Since that day forward, I hid away from him everywhere. Inside the apartment, I would cover my face with my hands or with anything that I happened to be holding when I saw him. He disgusted me whenever I looked at him, even for half a second. I also did not want to breathe the same air as him, because, in my opinion, he stank. Whenever I saw him, whether inside the apartment, inside someone’s house, or out in public, my hands, or something in them (if I was holding anything) would fly up to cover my face automatically as if they knew how to act without me thinking. I would try to stay away from him as much as possible so that I wouldn’t have to go through the process of covering my face and trying to find a place to hide.
Covering my face wasn’t good enough to satisfy me; I stopped talking to him completely. Since seeing him disgusted me already, talking to him would be just as bad. If I wanted to say something to him, or tell him something, I would either tell my brother or his mom to tell him what I wanted to say, or I would write it down on a piece of paper and throw it to him.
Everything he did and said annoyed me. When he was talking, I didn’t want to breathe anything in because I didn’t want anything that came out from him, even his breath. Some of the things that he did not only annoyed me, but also some other people, too. For example: he farted whenever he felt like it, except in public; he sneezed too much and too loud; and he said stupid meaningless things. The sound of his fart was almost like the house was going to collapse. If you were eating something, but then was interrupted by his fart, you would most likely be losing your appetite. The sound of his sneeze was almost like the sound of thunder that could be heard at least 30ft away. His stupid meaningless made up words (for example: when he was cold, one of the phases he would say was “ka-ja, ka-ja, ka-ja”) was annoying enough to make people yell “Shut up!” at him. These things didn’t annoy me that much at first, but then they became really irritating when I started hating him. From then on, everything he did annoyed me, except for when he gave me money. I did not want to accept anything from him, even his money because I would feel nauseated for accepting anything from him. Therefore, I gave my brother his money, and took my brother’s money instead.

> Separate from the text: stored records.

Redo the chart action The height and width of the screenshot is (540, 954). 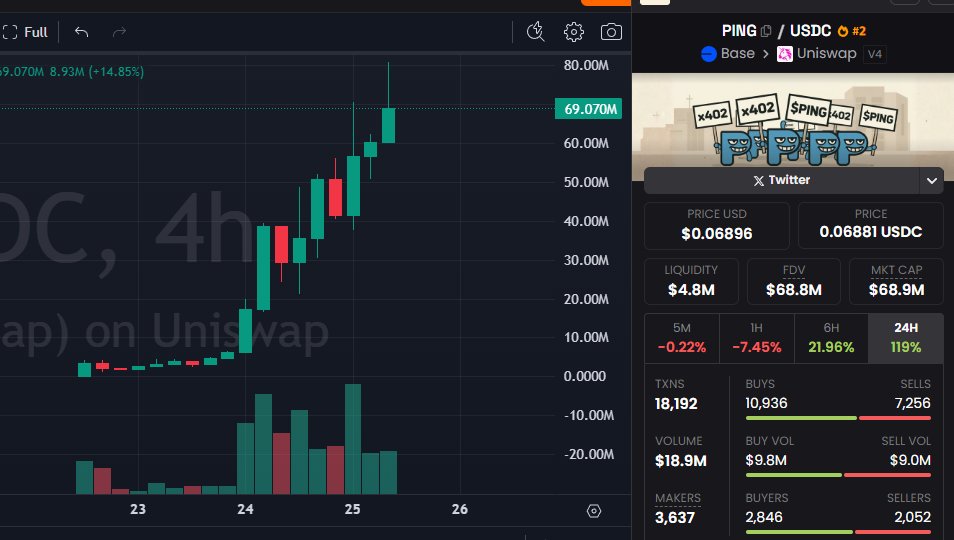pyautogui.click(x=120, y=32)
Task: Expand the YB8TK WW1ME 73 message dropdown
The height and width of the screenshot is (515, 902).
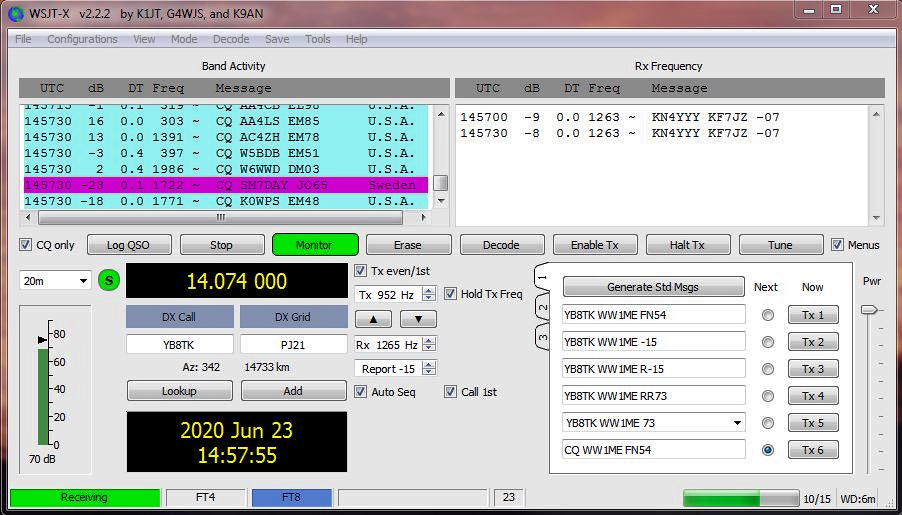Action: 737,423
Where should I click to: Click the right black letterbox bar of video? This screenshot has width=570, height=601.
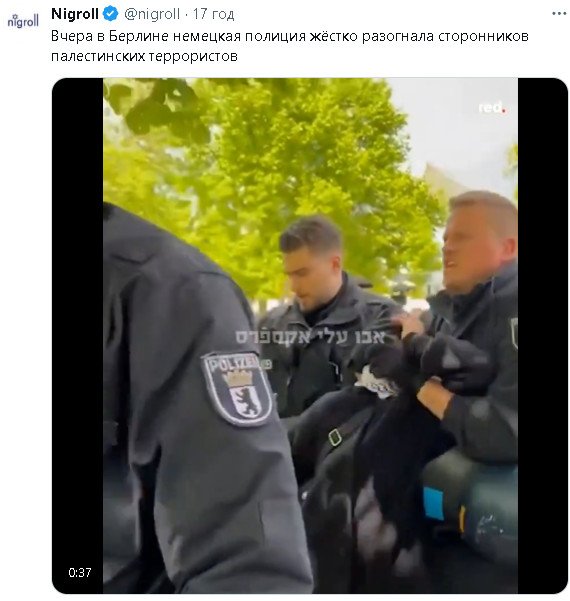pyautogui.click(x=543, y=335)
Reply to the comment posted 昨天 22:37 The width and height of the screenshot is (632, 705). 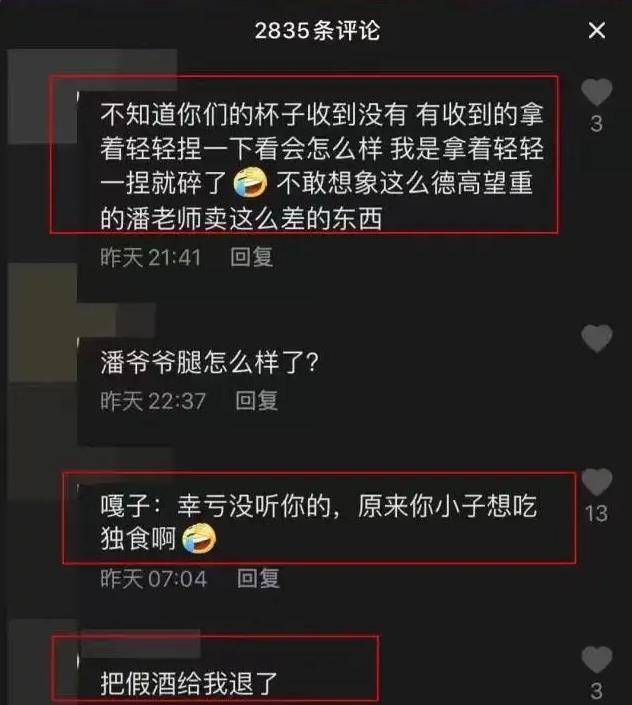tap(257, 401)
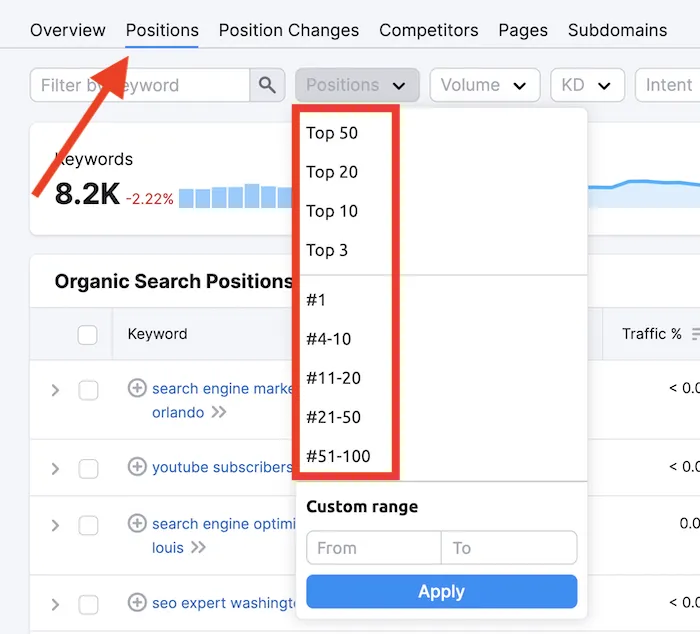Open the KD filter dropdown
The height and width of the screenshot is (634, 700).
[x=587, y=85]
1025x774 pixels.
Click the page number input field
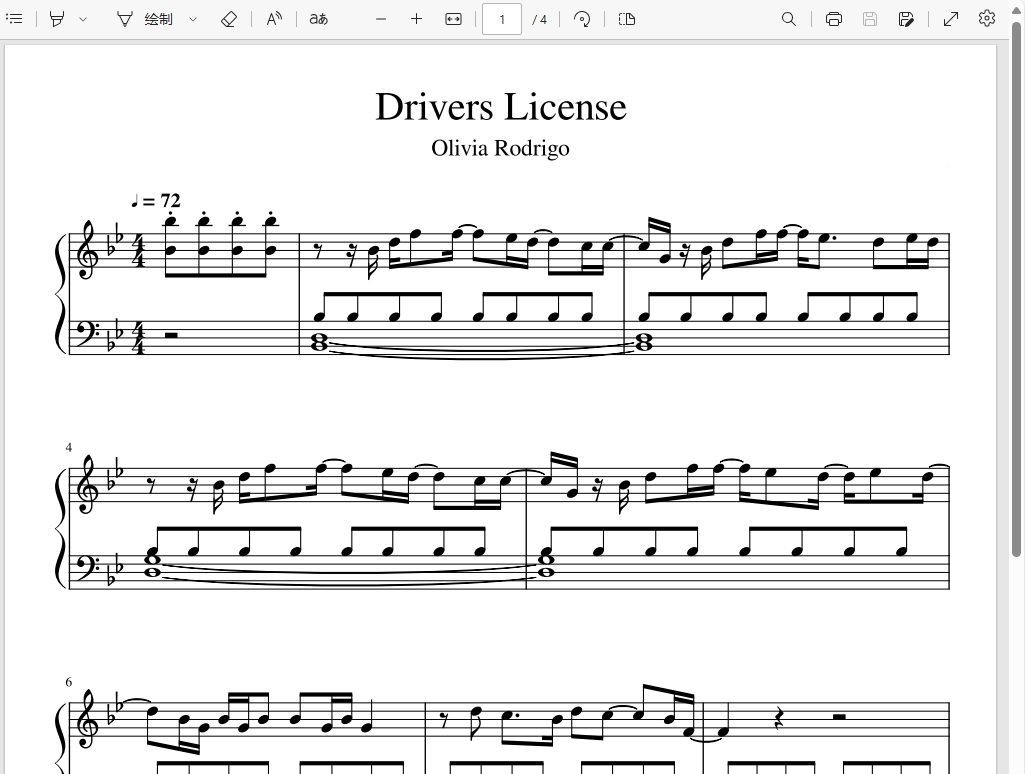[501, 19]
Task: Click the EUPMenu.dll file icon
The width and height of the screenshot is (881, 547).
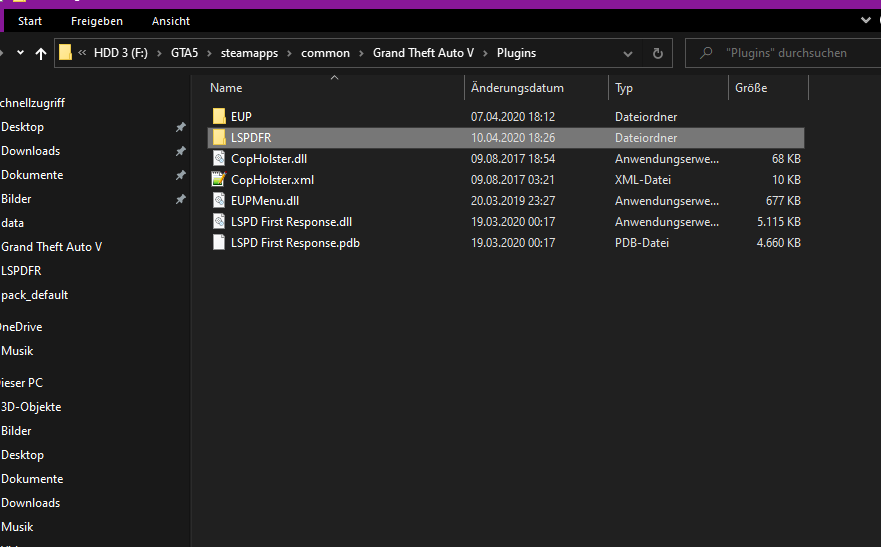Action: (219, 201)
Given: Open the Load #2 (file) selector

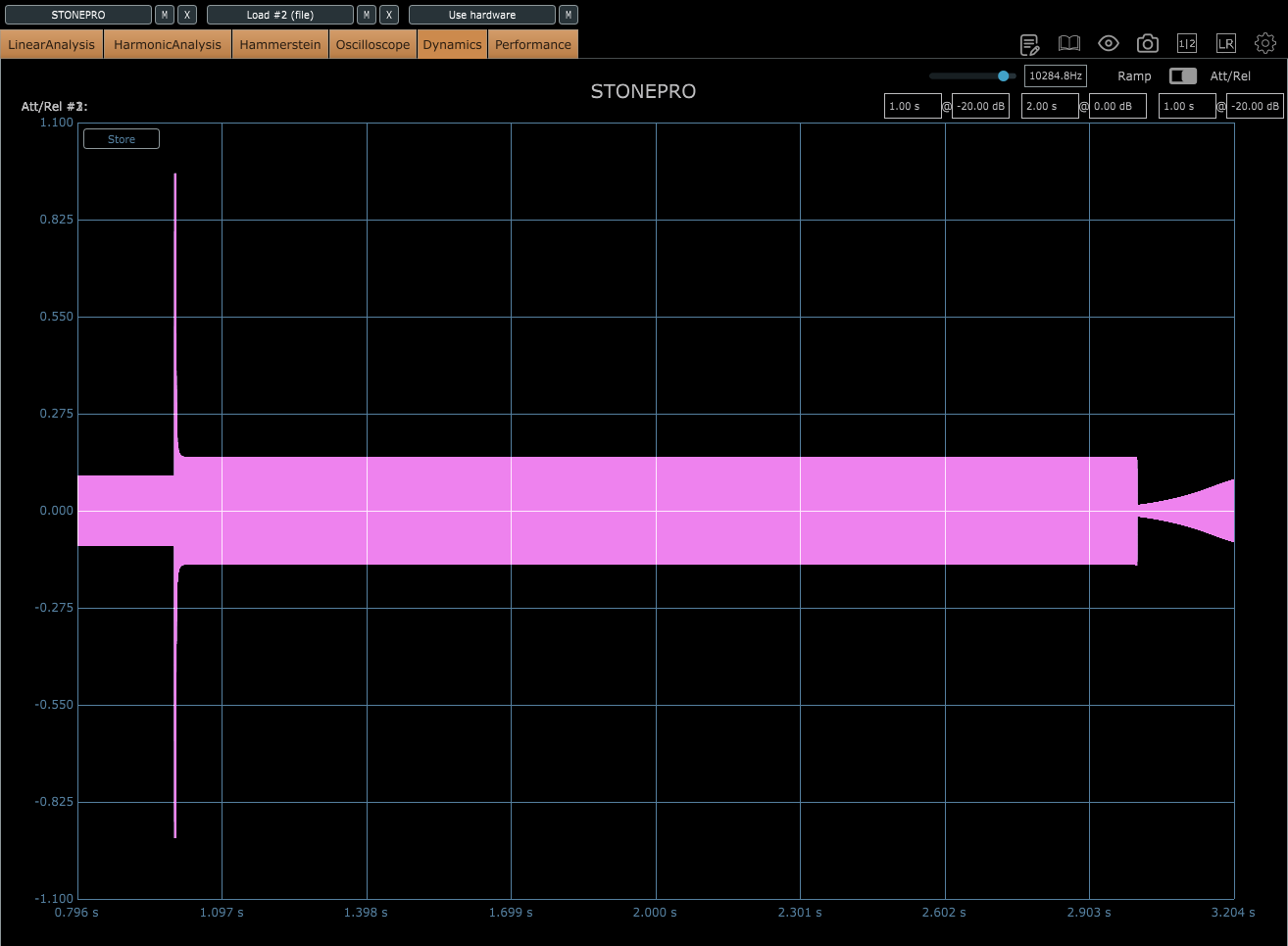Looking at the screenshot, I should (x=280, y=15).
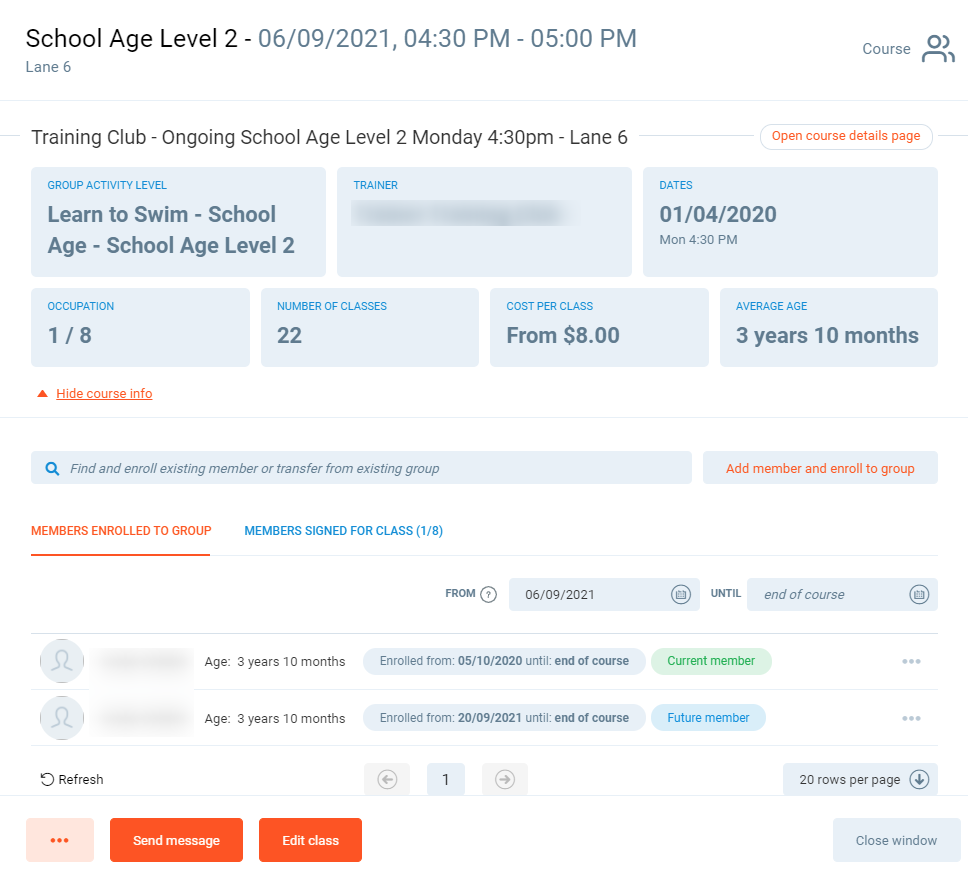Open the From date calendar icon
This screenshot has height=877, width=968.
point(680,594)
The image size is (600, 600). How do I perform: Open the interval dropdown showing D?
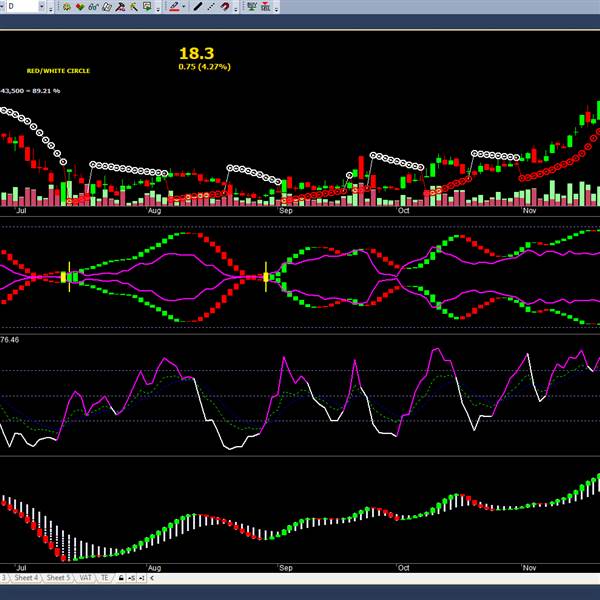pyautogui.click(x=44, y=6)
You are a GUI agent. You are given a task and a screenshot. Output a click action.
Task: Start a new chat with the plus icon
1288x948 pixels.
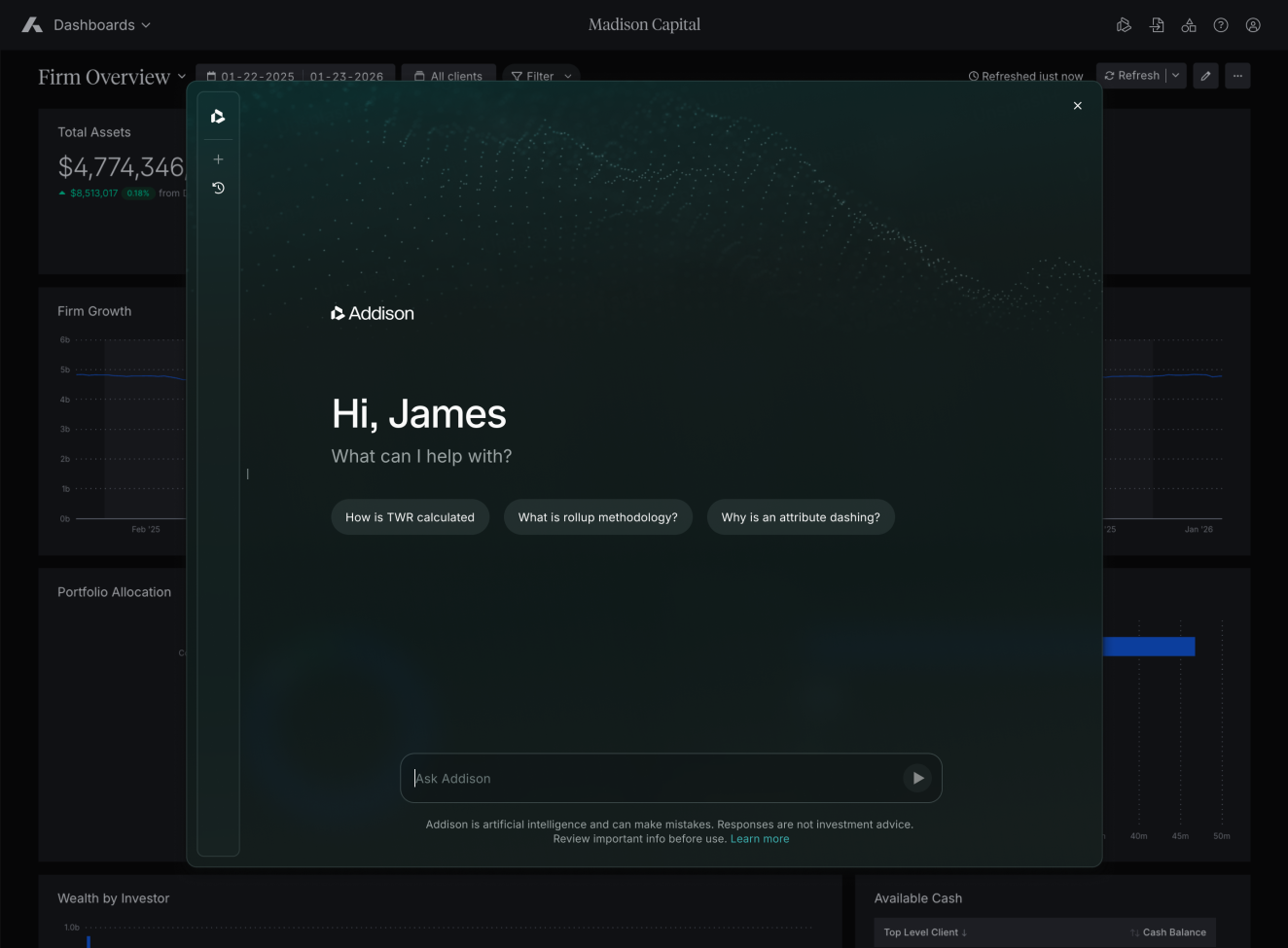tap(218, 159)
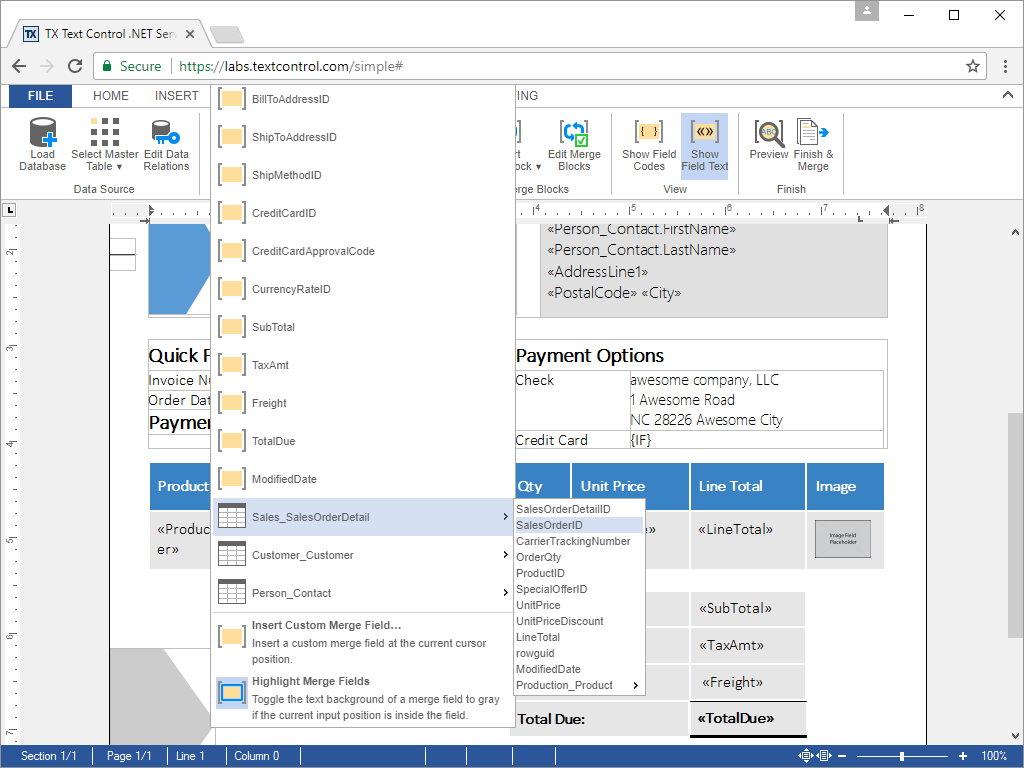Switch to the HOME ribbon tab
1024x768 pixels.
click(111, 96)
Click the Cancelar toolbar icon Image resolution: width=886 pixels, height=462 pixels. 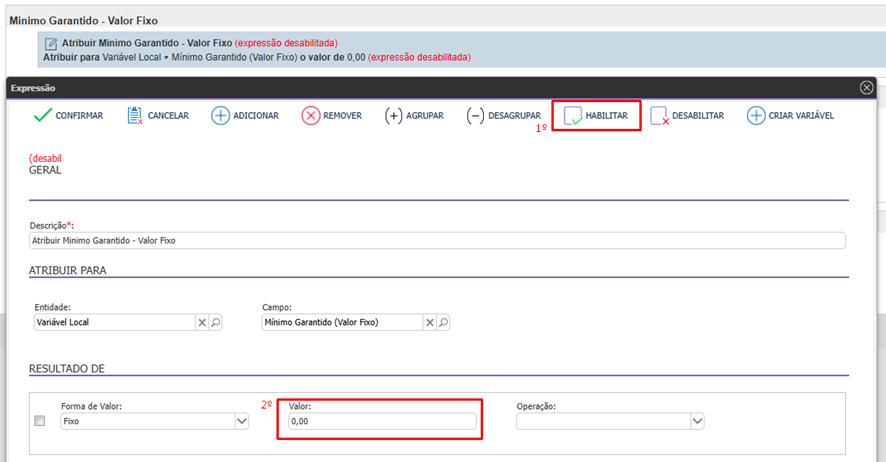pyautogui.click(x=135, y=116)
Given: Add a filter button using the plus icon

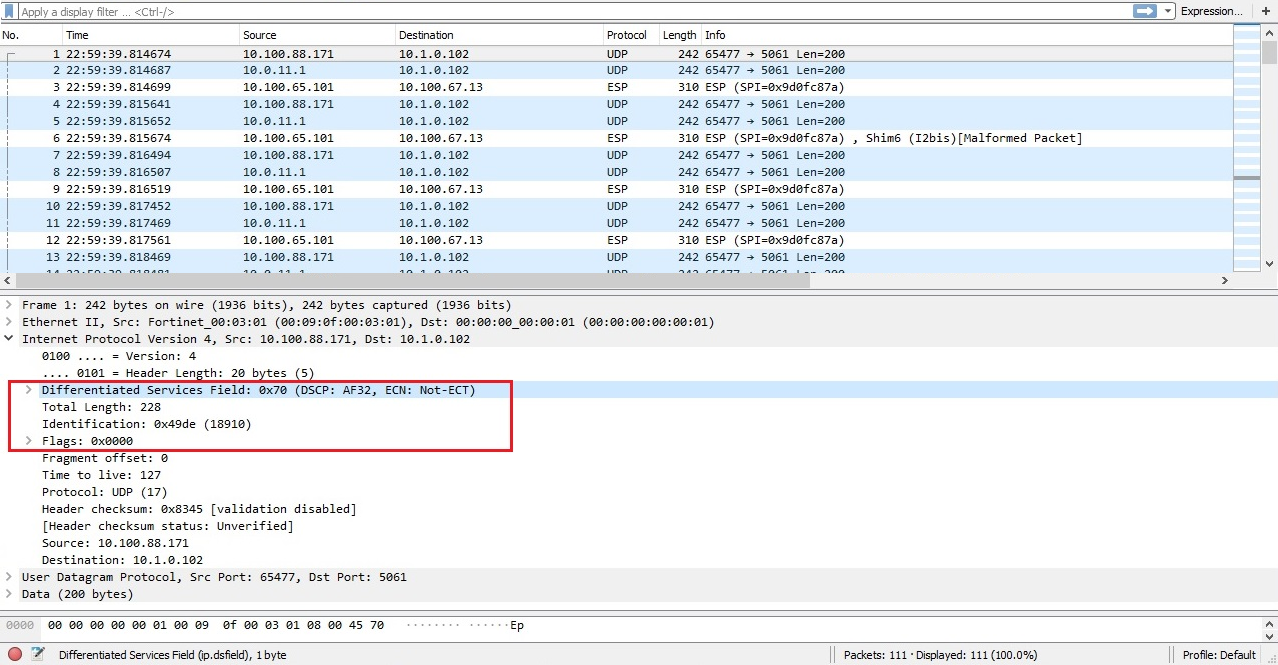Looking at the screenshot, I should pos(1265,11).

My hatred for him grew more and more each day. The horrible memories of him beating me up and the hatred that I felt during those times had made up all of this. I couldn’t even describe it without cursing the whole time. I hated myself for what I had done for him. Fore example, I used to bow to him because the landlady forced me to. The hatred for the landlady making me do those things was inside me, too, but I couldn’t stay mad at her for long because I liked her more than any other adults I’d met. For him, I hated everything that he had made me do. For example, during this one beating, he made me bow to his feet and say something about “I’m sorry, I would never do it again. I’m sorry.” Though I don’t remember what I was saying sorry for right now because I want to forget about it, I can still remember how much hatred I had for him. My anger was boiling hot inside me like hell, mixing with humiliation. Thinking that any place would be better than this, I wanted to die. However, I wouldn’t because when I calmed down, the thought of committing suicide scared me.
The hatred kept on growing, never backing down, not even for an inch. People tried to talk me out of hating him, but that had not only made me hate him even more, it also made me hate them (a little) for taking his side. Though despite that, their questions made me wonder if I had any other reasons beside the beatings.
“Why do you hate your dad?” asked one of the adults who tried to persuade me. “He is your dad. Your parents love you. If they don’t, who will?”
Lowering my head so that the person wouldn’t be able to see my face so well, I frowned. Oh God, I thought, not another one of these lectures! Those people who tried to persuade me out of hating him were getting really annoying. I tried to ignore what the person’s saying, but I couldn’t because the person’s questions were quite stupid.
“What don’t you like about him? You can tell me what you don’t like about him, and I’ll tell him to change,” recommended the persuader. The person waited for my answers, I did not reply, and so the person just kept on talking and trying to persuade me. Though I did not answer out loud, I answered inside my head. People like you would never understand my reasons. You don’t even know what’s on a child’s mind. Though if I would answer you, you would just think my reasons are just plain stupid. Besides, I told some other persuaders some of my reasons and what I hate about him, and he had not changed at all. He’s not even trying! Aw, just shut up already! Like hell you can persuade me. Let me see, what I don’t like about him? He beat me up since I was small as I could remember! He farted too much, he sneezed too much, he stinks, he gets mad easily, and much much more! More than you could ever imagine! Ahhh! Be quiet already! God, when will this lecture end? I would not say that out loud, of course, because I had to show respect or else they would discipline me ten times than they would normally do. Besides, I didn’t want them to get close enough to have me under their control more than I already was. With that, I just kept my mouth shut and prayed that the lecture would end soon.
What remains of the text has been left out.